◆ **Data excerpts**:
·····

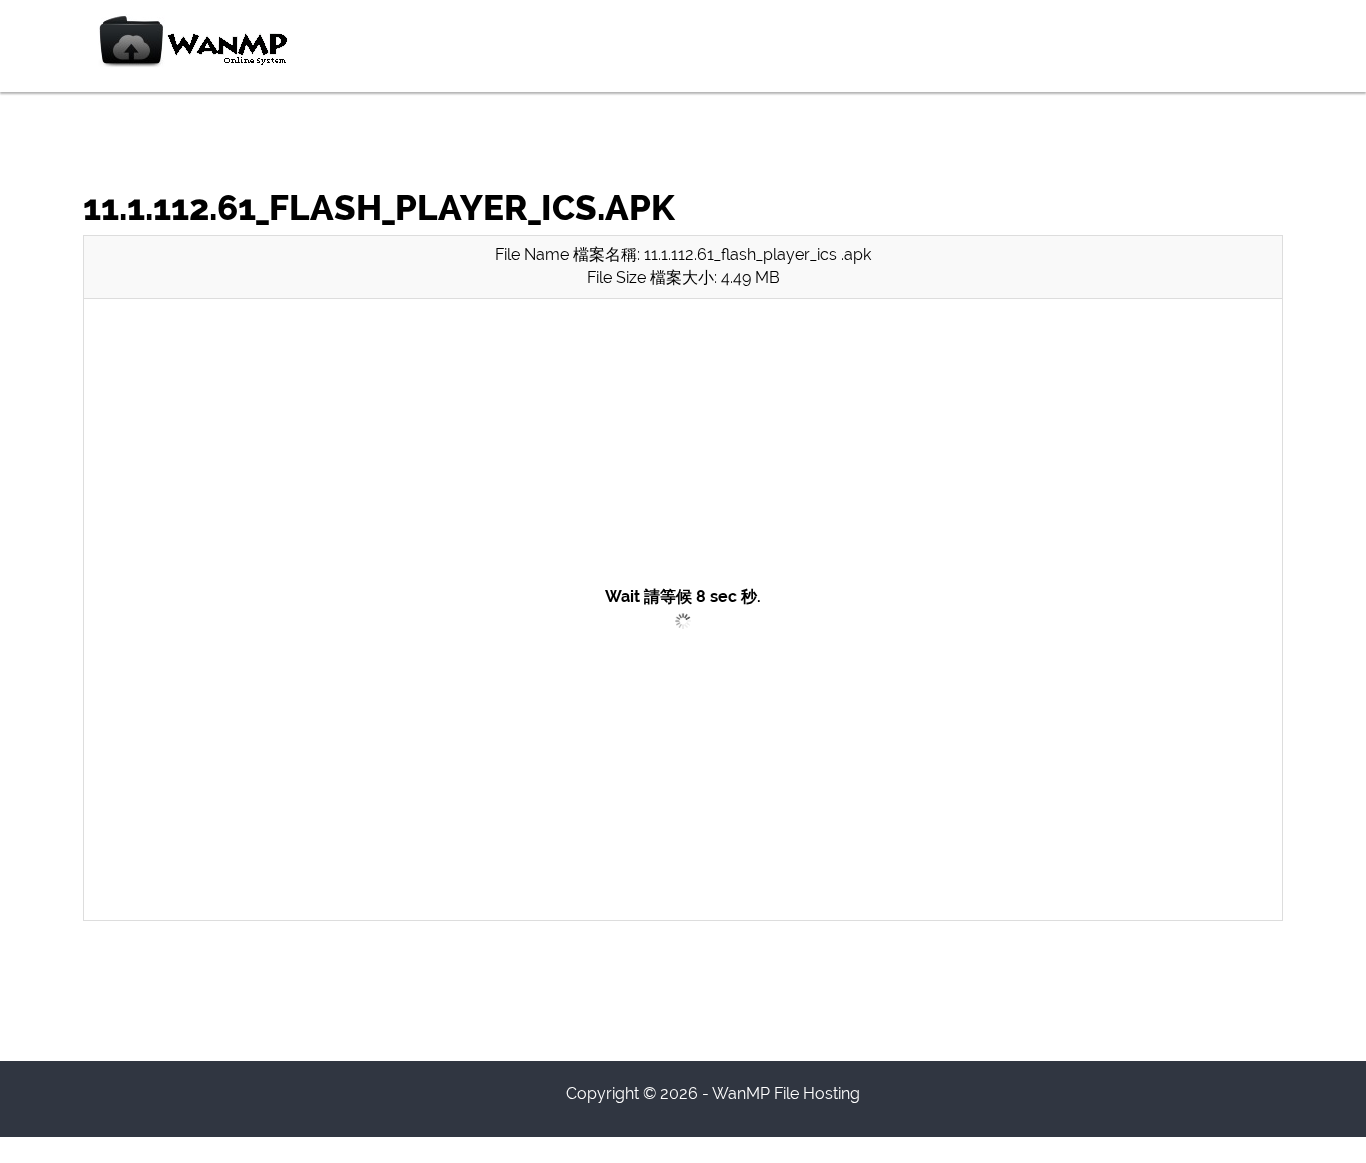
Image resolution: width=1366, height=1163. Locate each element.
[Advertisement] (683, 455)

·····

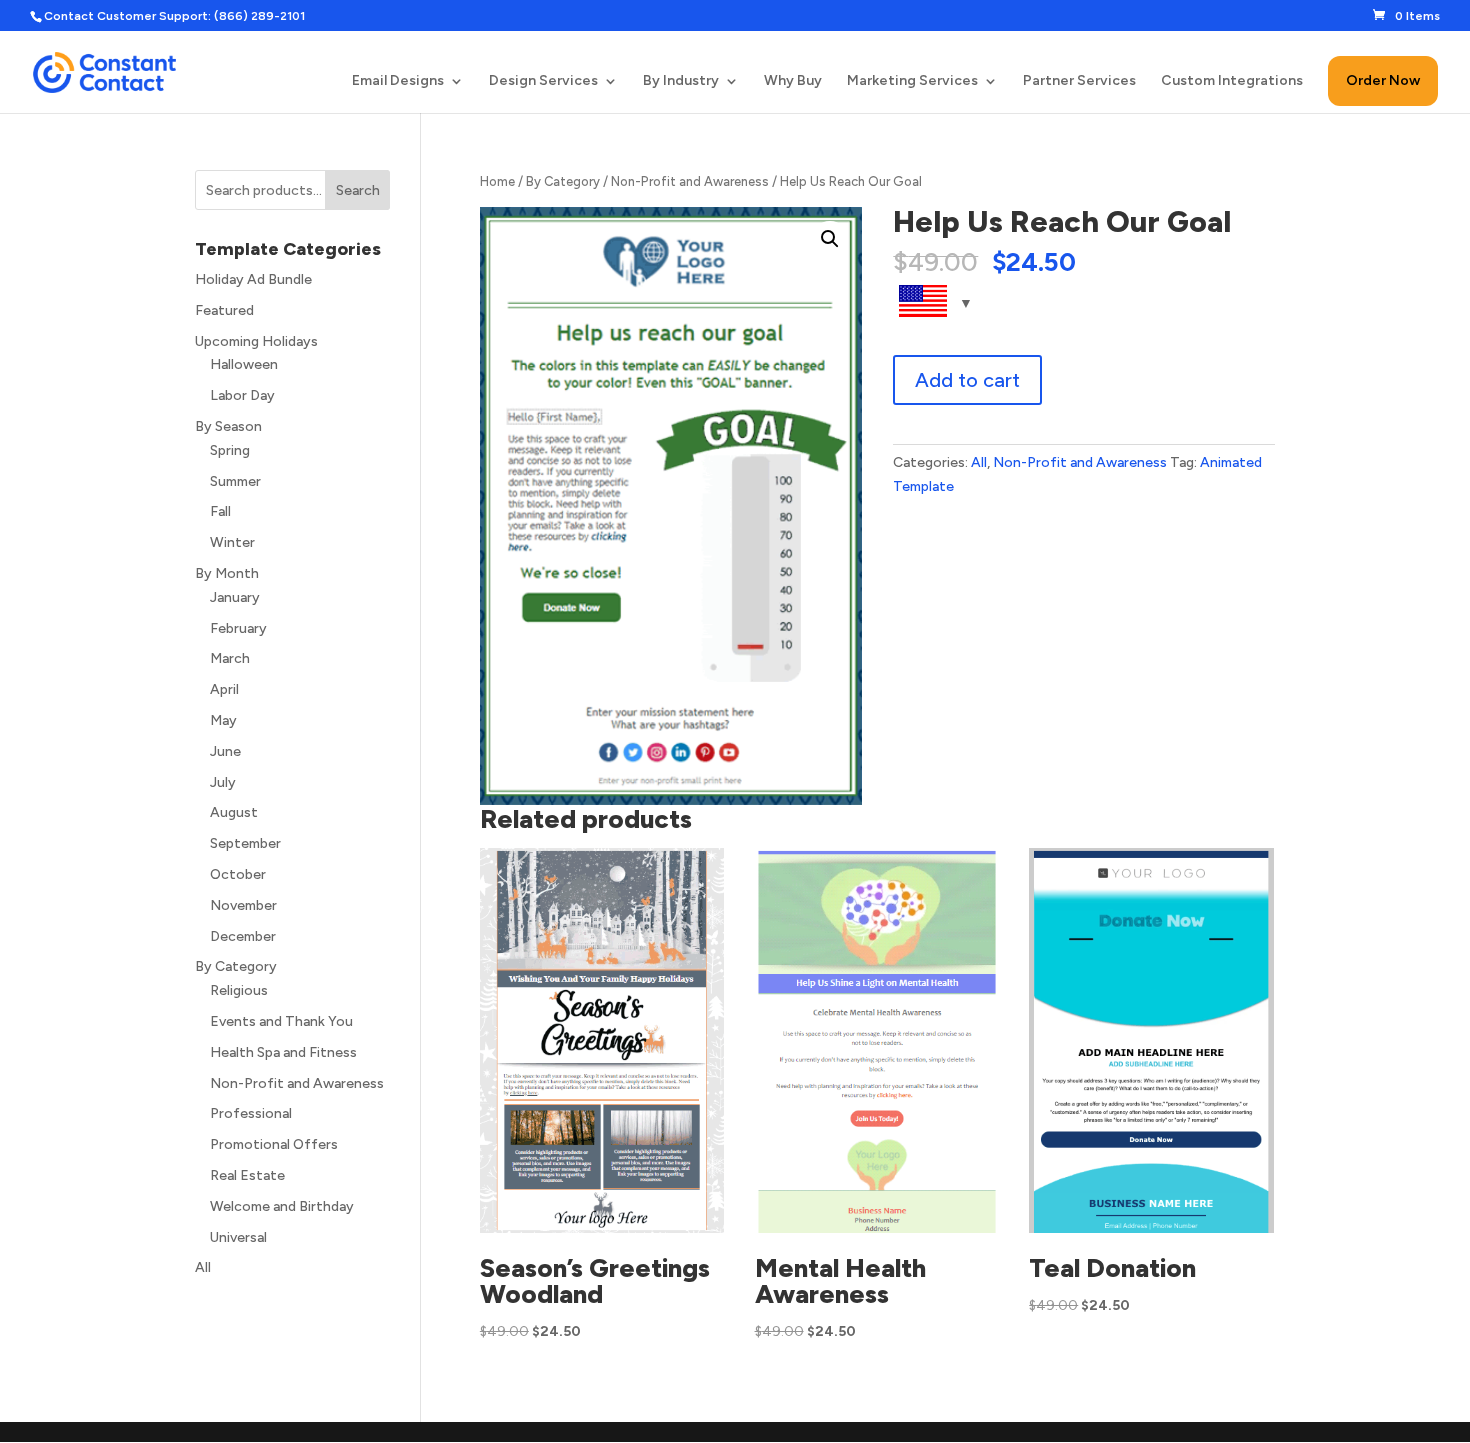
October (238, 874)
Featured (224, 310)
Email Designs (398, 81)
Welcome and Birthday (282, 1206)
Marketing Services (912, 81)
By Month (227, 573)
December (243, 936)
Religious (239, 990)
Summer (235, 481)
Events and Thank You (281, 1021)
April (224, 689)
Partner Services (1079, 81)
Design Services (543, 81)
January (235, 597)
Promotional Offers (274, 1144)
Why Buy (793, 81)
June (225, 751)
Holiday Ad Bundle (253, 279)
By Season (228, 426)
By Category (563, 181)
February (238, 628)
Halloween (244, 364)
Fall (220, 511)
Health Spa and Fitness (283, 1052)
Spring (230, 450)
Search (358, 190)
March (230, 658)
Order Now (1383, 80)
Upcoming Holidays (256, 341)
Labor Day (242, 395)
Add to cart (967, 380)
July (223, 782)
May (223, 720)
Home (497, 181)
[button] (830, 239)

·····

◆ **Exercise requirements**:
Write only the number of lines in the records that include the word "Services".

◆ **Exercise response**:
3